Créé en 2001, le musée réunit de nombreuses archives officielles et familiales, des objets et photos ayant appartenu à des victimes.
Il abrite une exposition permanente consacrée à l'histoire des camps soviétiques de 1918 à 1956, ainsi que des expositions temporaires. Des spectacles, concerts et conférences y sont régulièrement organisées.
Le musée abrite également un centre de documentation qui aide les visiteurs à trouver des informations sur les membres de leurs familles, victimes du stalinisme.
En Russie, la figure de Staline, responsable de répressions gigantesques ayant fait des millions de morts, est toutefois ambivalente.
A Moscou, Ioulia, 50 ans, a ainsi dit jeudi à l'AFP ne pas regretter la fermeture du musée : "A quoi bon garder cette histoire? Je suis staliniste. Il y a beaucoup de calomnie à l'égard du pouvoir soviétique", a-t-elle déclaré.

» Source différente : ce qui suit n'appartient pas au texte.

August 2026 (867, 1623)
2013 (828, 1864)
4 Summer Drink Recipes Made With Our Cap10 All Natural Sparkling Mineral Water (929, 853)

Selon elle, "des gens meurent à n'importe quelle époque. On ne peut pas fabriquer des mémoriaux pour chaque époque".
Si le président Vladimir Poutine condamne de temps à autre les excès du stalinisme, la ligne politique suivie par le Kremlin consiste généralement à les minimiser.
Les millions de victimes des répressions politiques sont réduites à la portion congrue des manuels d'histoire. Staline y est en premier lieu présenté en héros de la Seconde guerre mondiale et en tombeur du nazisme.
Ceux dénonçant cette approche tombent dans le collimateur des autorités. Memorial, la grande ONG recensant à la fois les répressions soviétiques et celles du régime actuel, a été classée "agent de l'étranger" puis interdite fin 2021.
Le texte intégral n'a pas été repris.